Donnerstag, 21. November
    Walde wachte in seiner alten Wohnung auf. Er lauschte. Keine Vogelstimmen waren zu vernehmen. Auch die noch schwachen Geräusche des Verkehrs sagten ihm, dass es vor Tagesanbruch sein musste. Im Kopf ging er eine Liste von Materialien durch, die er im Baumarkt besorgen wollte. Dann überlegte er, welche Renovierungsarbeiten er heute in Angriff nehmen würde. Darüber schlief er wieder ein.
    Im Traum tauchten diffuse Bilder aus dem Kreißsaal auf. Er blickte in das Gesicht eines Kindes. Es wirkte wächsern. Ein Kranz von Haaren, die sich lang an den Körper schmiegten, rahmte es ein. Sie reichten bis über die Hüften. Ein Bein verharrte in einer unnatürlichen Position. Er schreckte auf. Schwaches Tageslicht drang durch die Fenster und dazu das Brausen des Verkehrslärms. Die Uhr zeigte sieben Uhr dreißig.
    Eine Stunde später lud er Farbtuben, Spachtelmasse und einen variabel verstellbaren Schraubenschlüssel, dem er am Schnäppchenregal des Baumarktes nicht hatte widerstehen können, aus dem Kofferraum des Volvos. Eine Kiste Wein, von zu Hause mitgebracht, trug er als erstes in den Keller. In der Wohnung hatte der Geruch nach altem Kleister und Tapeten noch immer die Oberhand über die frische Farbe behalten.
    Walde hatte gerade einen Becher Spachtelmasse angerührt, als es an der Wohnungstür klingelte.

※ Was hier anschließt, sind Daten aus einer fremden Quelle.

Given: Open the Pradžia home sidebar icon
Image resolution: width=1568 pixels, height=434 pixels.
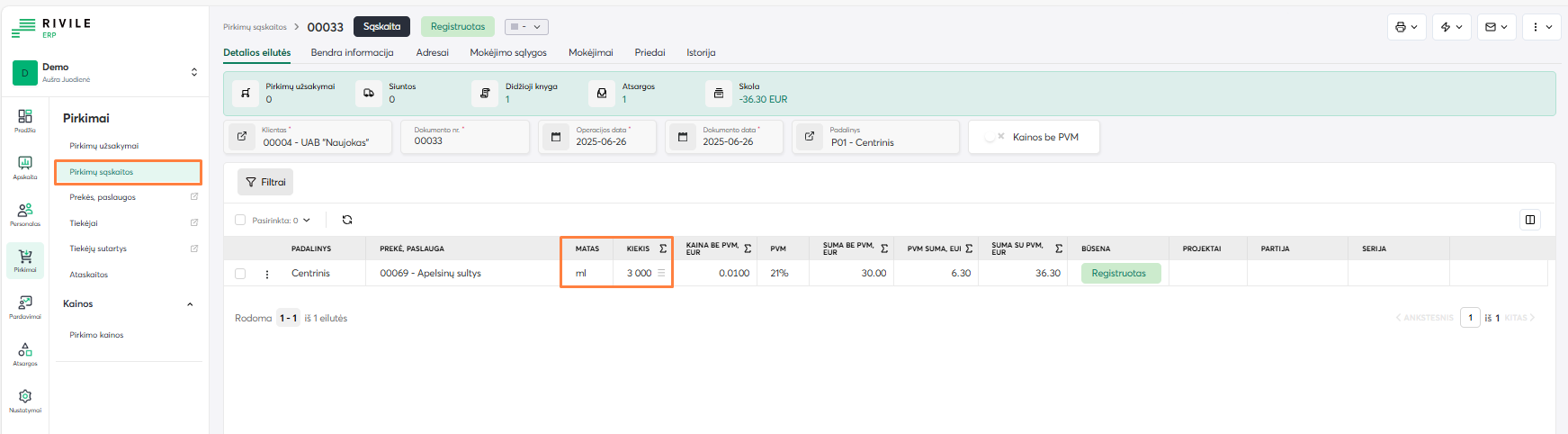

Diesmal war es die bekannte Zwei-Ton-Sequenz aus Beethovens Fünfter Sinfonie, die der Zufallsgenerator ausgewählt hatte.
    »Stör’ ich?« Grabbe blieb in der Wohnungstür stehen.
    »Komm’ herein!«, forderte Walde ihn auf.
    »Stör’ ich wirklich nicht?«
    »Wenn es dir nichts ausmacht, dass ich weiterarbeite?« Walde schüttete Pulver aus der Kleisterpackung in einen halb mit Wasser gefüllten Eimer. »Du warst gestern so plötzlich aus der Pathologie verschwunden.«
    »Ich musste an die frische Luft.«
    »Ist dir wieder schlecht geworden?«
    »Dieser Assistent von Hoffmann ist ein Ekelpaket. Hast du gesehen, dass der nicht mal Handschuhe trug?« Grabbe verzog das Gesicht. »Und dann hat er sich noch den Hautfetzen an die fettigen Brillengläser geschmiert. Unmöglich, dieser Typ.«
    »Das Bein war schlimmer«, sagte Walde.